- AVAILABLE DATA:
....................
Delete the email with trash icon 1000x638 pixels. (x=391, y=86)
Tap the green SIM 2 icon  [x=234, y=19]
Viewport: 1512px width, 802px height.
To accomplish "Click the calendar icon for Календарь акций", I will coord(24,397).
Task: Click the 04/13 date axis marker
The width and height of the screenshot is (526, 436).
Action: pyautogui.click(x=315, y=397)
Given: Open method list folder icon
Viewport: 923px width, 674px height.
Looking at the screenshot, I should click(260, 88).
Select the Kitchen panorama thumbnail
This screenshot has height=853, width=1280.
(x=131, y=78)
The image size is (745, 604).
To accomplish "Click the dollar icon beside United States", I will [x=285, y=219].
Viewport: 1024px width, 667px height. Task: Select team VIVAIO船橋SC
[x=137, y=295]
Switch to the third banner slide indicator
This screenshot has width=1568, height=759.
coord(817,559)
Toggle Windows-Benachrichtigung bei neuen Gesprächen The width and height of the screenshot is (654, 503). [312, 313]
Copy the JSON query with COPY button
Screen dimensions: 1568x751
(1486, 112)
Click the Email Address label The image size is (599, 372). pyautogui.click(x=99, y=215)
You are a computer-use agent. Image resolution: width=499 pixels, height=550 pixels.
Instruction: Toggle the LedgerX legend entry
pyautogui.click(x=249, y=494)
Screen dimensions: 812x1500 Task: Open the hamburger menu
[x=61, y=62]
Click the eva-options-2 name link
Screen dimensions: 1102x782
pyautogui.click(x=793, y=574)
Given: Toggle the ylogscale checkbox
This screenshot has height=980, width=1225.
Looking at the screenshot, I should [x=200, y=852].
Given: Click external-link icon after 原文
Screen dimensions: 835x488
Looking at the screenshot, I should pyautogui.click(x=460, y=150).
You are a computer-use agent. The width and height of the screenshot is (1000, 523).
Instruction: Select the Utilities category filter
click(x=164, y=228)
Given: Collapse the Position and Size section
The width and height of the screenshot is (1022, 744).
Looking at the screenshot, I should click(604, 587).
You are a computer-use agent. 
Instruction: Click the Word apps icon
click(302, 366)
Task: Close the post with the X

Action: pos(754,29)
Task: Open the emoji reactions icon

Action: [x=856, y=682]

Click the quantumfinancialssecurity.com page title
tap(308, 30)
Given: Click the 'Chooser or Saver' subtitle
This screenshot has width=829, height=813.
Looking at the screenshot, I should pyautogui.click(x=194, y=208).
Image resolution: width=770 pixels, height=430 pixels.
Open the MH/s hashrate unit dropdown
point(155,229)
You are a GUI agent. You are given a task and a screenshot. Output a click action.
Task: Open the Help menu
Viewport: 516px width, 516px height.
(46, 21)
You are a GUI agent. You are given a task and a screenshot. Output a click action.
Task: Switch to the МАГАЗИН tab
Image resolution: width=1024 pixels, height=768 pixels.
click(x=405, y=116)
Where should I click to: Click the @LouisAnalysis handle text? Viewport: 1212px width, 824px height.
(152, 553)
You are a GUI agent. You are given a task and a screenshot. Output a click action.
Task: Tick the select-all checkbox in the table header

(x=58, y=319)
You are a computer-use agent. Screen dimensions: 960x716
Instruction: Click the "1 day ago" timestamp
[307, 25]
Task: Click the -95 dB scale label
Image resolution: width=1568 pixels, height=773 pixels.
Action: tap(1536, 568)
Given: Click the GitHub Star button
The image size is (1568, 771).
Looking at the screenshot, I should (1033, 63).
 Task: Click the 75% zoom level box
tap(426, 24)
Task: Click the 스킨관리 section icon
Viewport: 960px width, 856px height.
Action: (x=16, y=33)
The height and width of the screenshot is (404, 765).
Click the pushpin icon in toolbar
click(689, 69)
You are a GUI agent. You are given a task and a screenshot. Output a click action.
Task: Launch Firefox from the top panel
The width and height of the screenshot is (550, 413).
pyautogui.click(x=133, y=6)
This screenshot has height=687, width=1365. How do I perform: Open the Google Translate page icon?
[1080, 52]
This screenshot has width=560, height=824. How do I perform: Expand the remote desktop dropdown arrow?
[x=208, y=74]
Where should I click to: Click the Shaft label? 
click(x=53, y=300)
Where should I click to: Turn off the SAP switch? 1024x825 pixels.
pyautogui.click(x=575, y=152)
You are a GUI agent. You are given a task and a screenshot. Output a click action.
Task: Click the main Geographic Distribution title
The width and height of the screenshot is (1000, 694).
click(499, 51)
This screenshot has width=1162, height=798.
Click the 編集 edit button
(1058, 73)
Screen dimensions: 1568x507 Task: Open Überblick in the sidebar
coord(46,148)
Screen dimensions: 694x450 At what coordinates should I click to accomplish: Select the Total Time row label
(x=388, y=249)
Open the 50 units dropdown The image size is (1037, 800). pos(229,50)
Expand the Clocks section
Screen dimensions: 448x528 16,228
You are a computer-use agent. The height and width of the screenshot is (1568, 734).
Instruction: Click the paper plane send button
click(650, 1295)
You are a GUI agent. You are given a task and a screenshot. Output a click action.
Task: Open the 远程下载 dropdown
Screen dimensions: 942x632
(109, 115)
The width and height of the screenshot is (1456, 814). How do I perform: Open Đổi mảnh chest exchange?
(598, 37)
....................
- YOUR ASSIGNMENT: Repeat the data in its entirety, exactly as written.

- OUTPUT FOR THIS EXERCISE:
Delete the email with trash icon 1000x638 pixels. (x=391, y=86)
Tap the green SIM 2 icon  [x=234, y=19]
Viewport: 1512px width, 802px height.
To accomplish "Click the calendar icon for Календарь акций", I will coord(24,397).
Task: Click the 04/13 date axis marker
The width and height of the screenshot is (526, 436).
Action: pyautogui.click(x=315, y=397)
Given: Open method list folder icon
Viewport: 923px width, 674px height.
Looking at the screenshot, I should click(260, 88).
Select the Kitchen panorama thumbnail
This screenshot has height=853, width=1280.
(x=131, y=78)
The image size is (745, 604).
To accomplish "Click the dollar icon beside United States", I will [x=285, y=219].
Viewport: 1024px width, 667px height. Task: Select team VIVAIO船橋SC
[x=137, y=295]
Switch to the third banner slide indicator
This screenshot has width=1568, height=759.
coord(817,559)
Toggle Windows-Benachrichtigung bei neuen Gesprächen The width and height of the screenshot is (654, 503). [312, 313]
Copy the JSON query with COPY button
Screen dimensions: 1568x751
(1486, 112)
Click the Email Address label The image size is (599, 372). pyautogui.click(x=99, y=215)
You are a computer-use agent. Image resolution: width=499 pixels, height=550 pixels.
Instruction: Toggle the LedgerX legend entry
pyautogui.click(x=249, y=494)
Screen dimensions: 812x1500 Task: Open the hamburger menu
[x=61, y=62]
Click the eva-options-2 name link
Screen dimensions: 1102x782
pyautogui.click(x=793, y=574)
Given: Toggle the ylogscale checkbox
This screenshot has height=980, width=1225.
Looking at the screenshot, I should [x=200, y=852].
Given: Click external-link icon after 原文
Screen dimensions: 835x488
Looking at the screenshot, I should pyautogui.click(x=460, y=150).
You are a computer-use agent. The width and height of the screenshot is (1000, 523).
Instruction: Select the Utilities category filter
click(x=164, y=228)
Given: Collapse the Position and Size section
The width and height of the screenshot is (1022, 744).
Looking at the screenshot, I should click(604, 587).
You are a computer-use agent. 
Instruction: Click the Word apps icon
click(302, 366)
Task: Close the post with the X

Action: pos(754,29)
Task: Open the emoji reactions icon

Action: [x=856, y=682]

Click the quantumfinancialssecurity.com page title
tap(308, 30)
Given: Click the 'Chooser or Saver' subtitle
This screenshot has width=829, height=813.
Looking at the screenshot, I should pyautogui.click(x=194, y=208).
Image resolution: width=770 pixels, height=430 pixels.
Open the MH/s hashrate unit dropdown
point(155,229)
You are a GUI agent. You are given a task and a screenshot. Output a click action.
Task: Open the Help menu
Viewport: 516px width, 516px height.
(46, 21)
You are a GUI agent. You are given a task and a screenshot. Output a click action.
Task: Switch to the МАГАЗИН tab
Image resolution: width=1024 pixels, height=768 pixels.
click(x=405, y=116)
Where should I click to: Click the @LouisAnalysis handle text? Viewport: 1212px width, 824px height.
(152, 553)
You are a GUI agent. You are given a task and a screenshot. Output a click action.
Task: Tick the select-all checkbox in the table header

(x=58, y=319)
You are a computer-use agent. Screen dimensions: 960x716
Instruction: Click the "1 day ago" timestamp
[307, 25]
Task: Click the -95 dB scale label
Image resolution: width=1568 pixels, height=773 pixels.
Action: tap(1536, 568)
Given: Click the GitHub Star button
The image size is (1568, 771).
Looking at the screenshot, I should (1033, 63).
 Task: Click the 75% zoom level box
tap(426, 24)
Task: Click the 스킨관리 section icon
Viewport: 960px width, 856px height.
Action: (x=16, y=33)
The height and width of the screenshot is (404, 765).
Click the pushpin icon in toolbar
click(689, 69)
You are a GUI agent. You are given a task and a screenshot. Output a click action.
Task: Launch Firefox from the top panel
The width and height of the screenshot is (550, 413).
pyautogui.click(x=133, y=6)
This screenshot has height=687, width=1365. How do I perform: Open the Google Translate page icon?
[1080, 52]
This screenshot has width=560, height=824. How do I perform: Expand the remote desktop dropdown arrow?
[x=208, y=74]
Where should I click to: Click the Shaft label? 
click(x=53, y=300)
Where should I click to: Turn off the SAP switch? 1024x825 pixels.
pyautogui.click(x=575, y=152)
You are a GUI agent. You are given a task and a screenshot. Output a click action.
Task: Click the main Geographic Distribution title
The width and height of the screenshot is (1000, 694).
click(499, 51)
This screenshot has width=1162, height=798.
Click the 編集 edit button
(1058, 73)
Screen dimensions: 1568x507 Task: Open Überblick in the sidebar
coord(46,148)
Screen dimensions: 694x450 At what coordinates should I click to accomplish: Select the Total Time row label
(x=388, y=249)
Open the 50 units dropdown The image size is (1037, 800). pos(229,50)
Expand the Clocks section
Screen dimensions: 448x528 16,228
You are a computer-use agent. The height and width of the screenshot is (1568, 734).
Instruction: Click the paper plane send button
click(650, 1295)
You are a GUI agent. You are given a task and a screenshot. Output a click action.
Task: Open the 远程下载 dropdown
Screen dimensions: 942x632
(109, 115)
The width and height of the screenshot is (1456, 814). How do I perform: Open Đổi mảnh chest exchange?
(598, 37)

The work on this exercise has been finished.